A single number is the whole answer: the tally of lines in the data below that include the word "icon".

====

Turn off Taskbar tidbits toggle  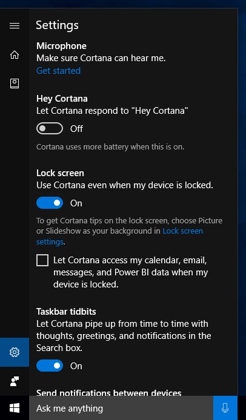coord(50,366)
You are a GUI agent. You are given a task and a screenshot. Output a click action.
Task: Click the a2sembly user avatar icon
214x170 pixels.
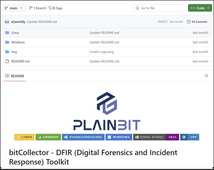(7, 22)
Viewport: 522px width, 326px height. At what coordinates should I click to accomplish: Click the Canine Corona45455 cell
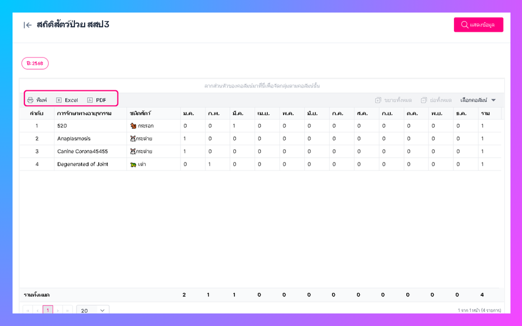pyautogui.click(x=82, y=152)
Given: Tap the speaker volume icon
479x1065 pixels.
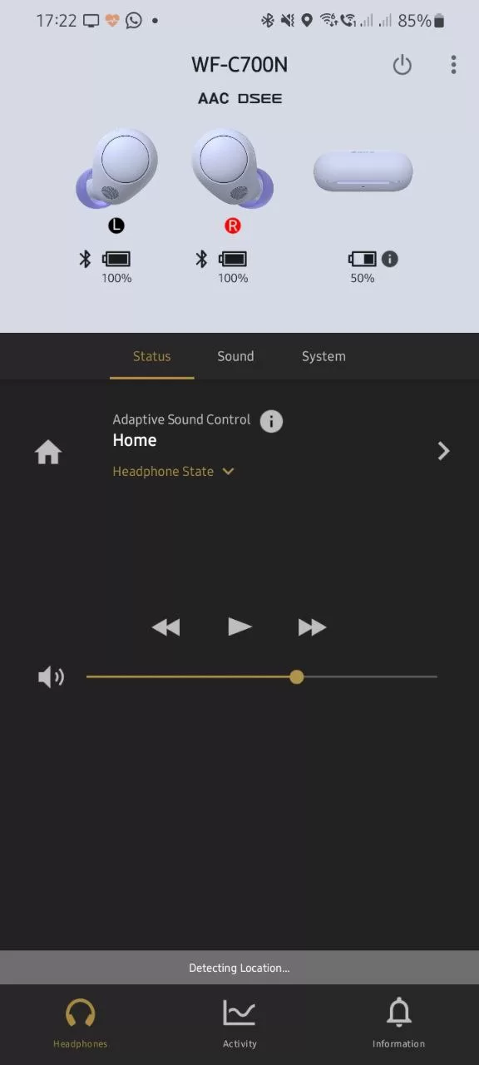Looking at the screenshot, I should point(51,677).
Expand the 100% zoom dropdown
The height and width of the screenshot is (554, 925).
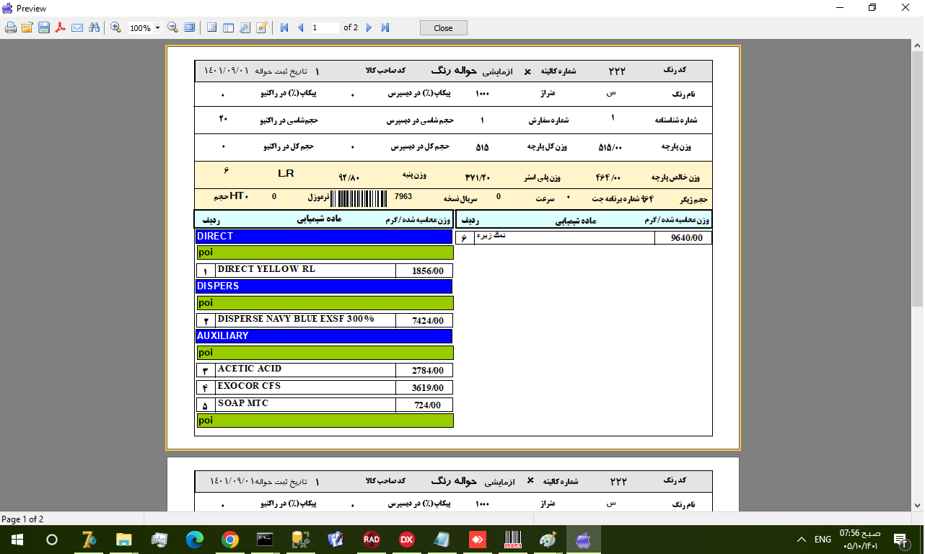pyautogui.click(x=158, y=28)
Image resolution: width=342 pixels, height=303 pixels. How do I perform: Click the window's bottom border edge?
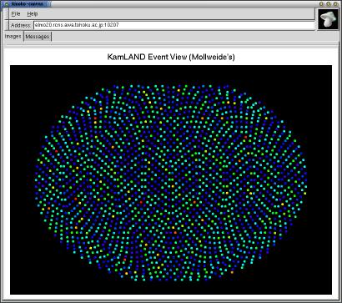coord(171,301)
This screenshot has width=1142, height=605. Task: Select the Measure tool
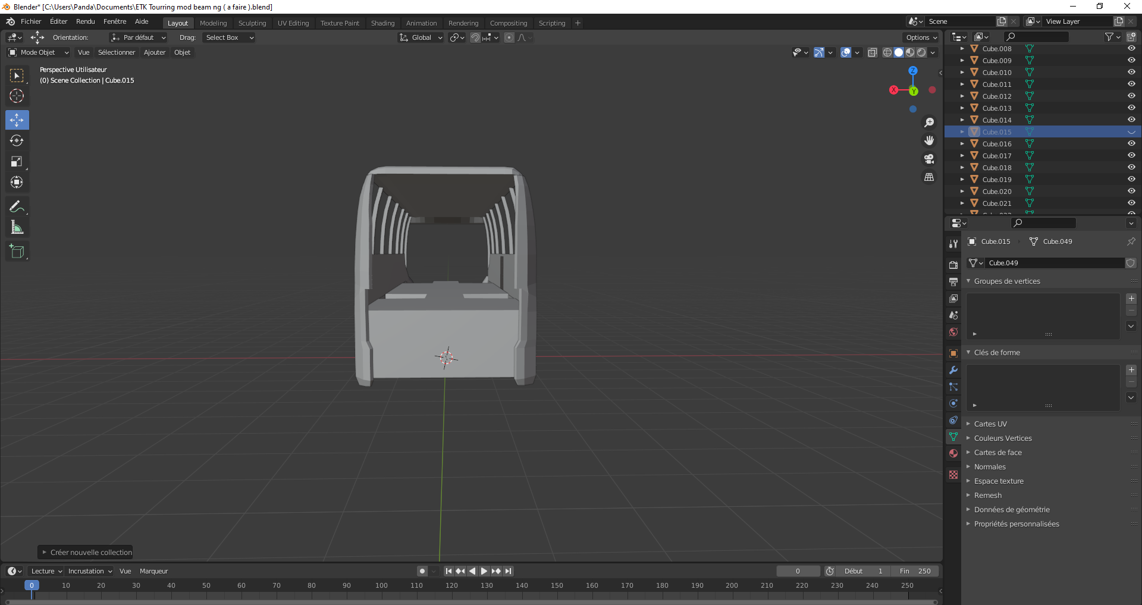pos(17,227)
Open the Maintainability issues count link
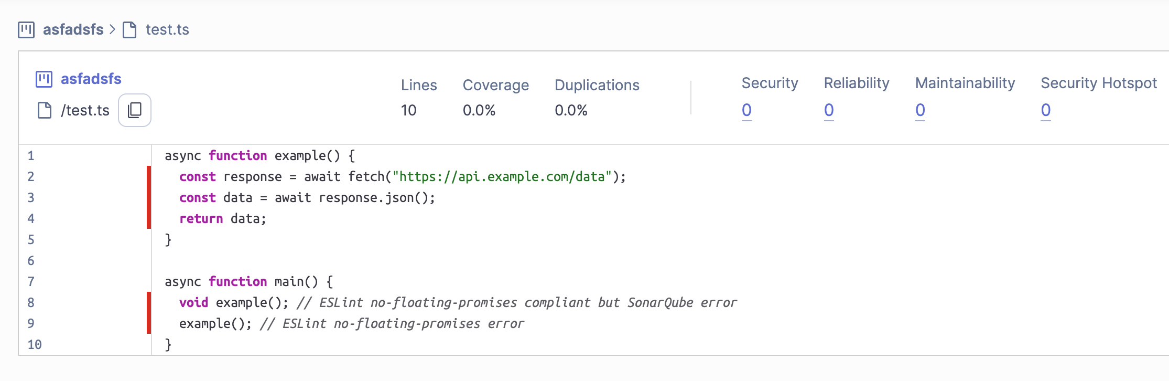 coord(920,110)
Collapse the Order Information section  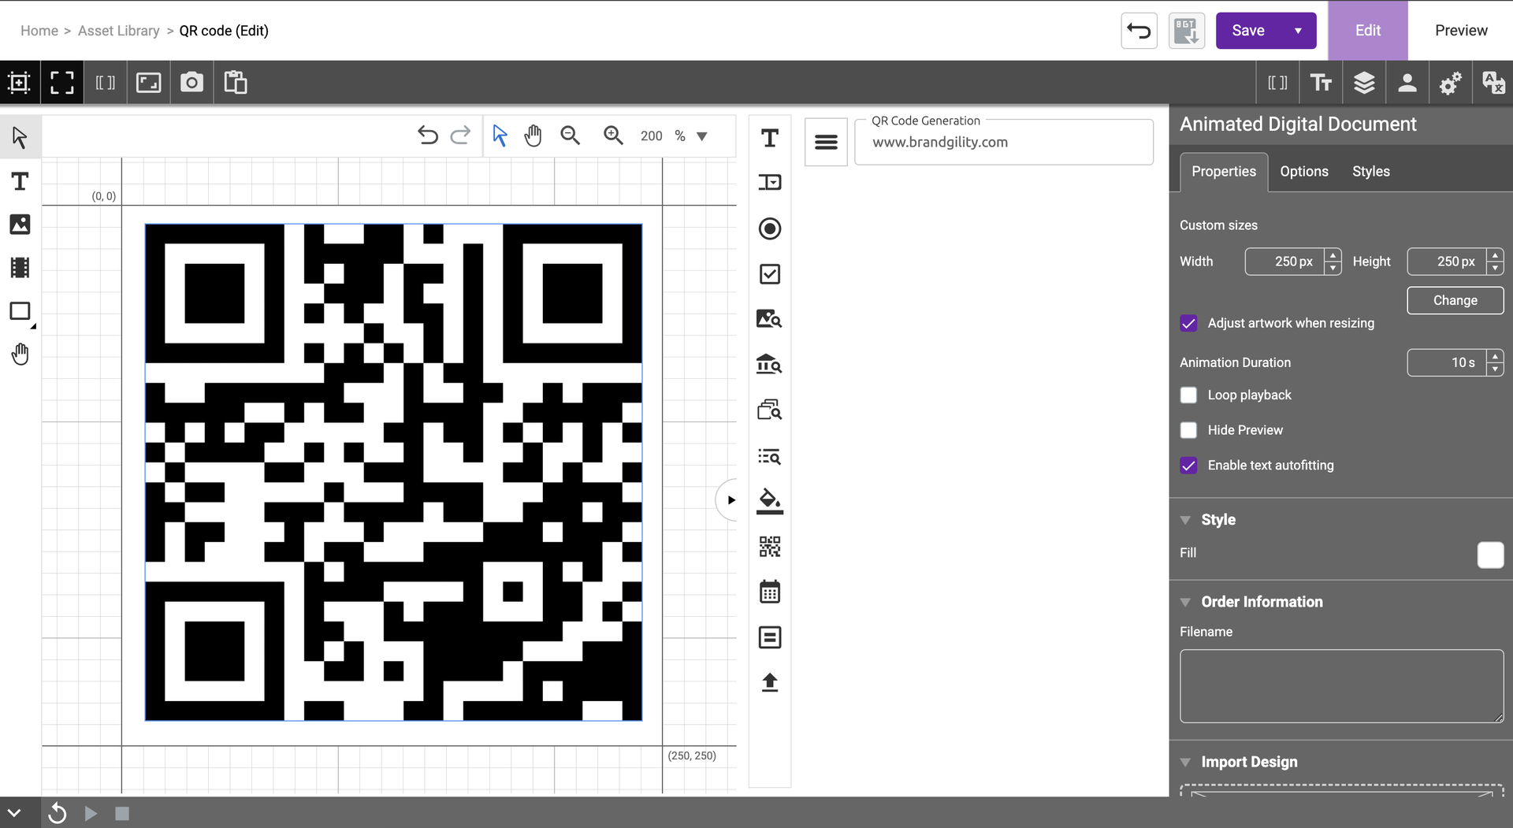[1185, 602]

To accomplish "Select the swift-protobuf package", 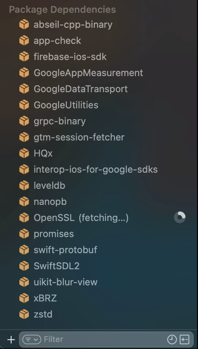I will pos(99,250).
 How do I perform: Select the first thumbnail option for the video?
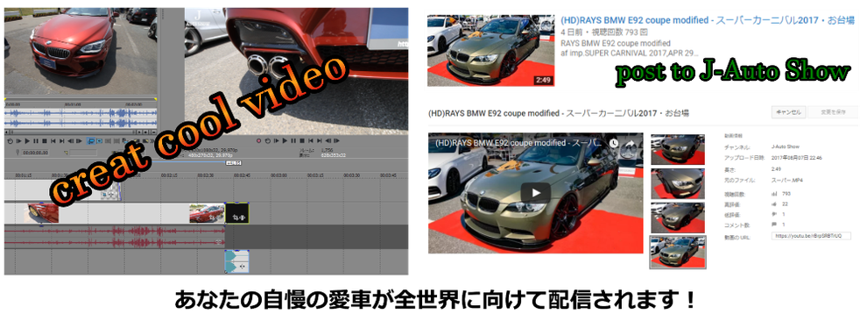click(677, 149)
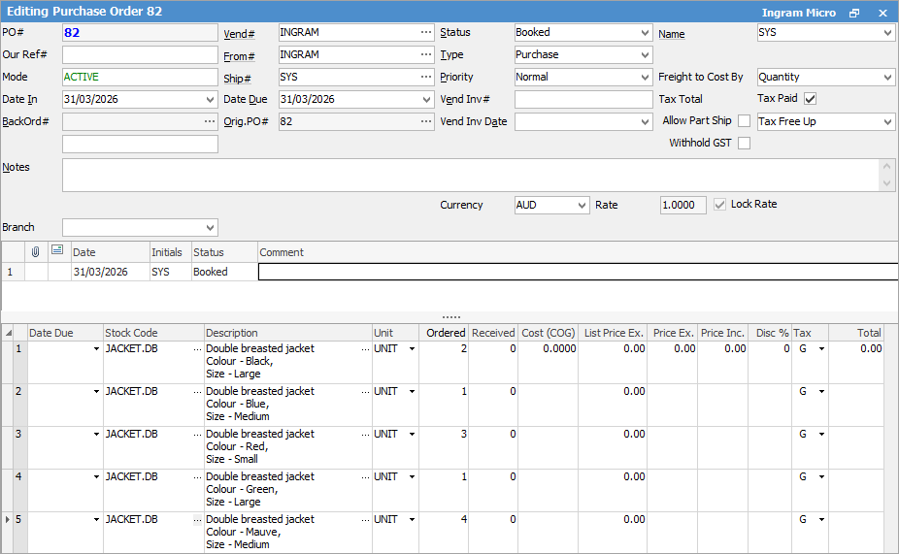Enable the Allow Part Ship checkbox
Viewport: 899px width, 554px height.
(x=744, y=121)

====

ANSWER SECTION
2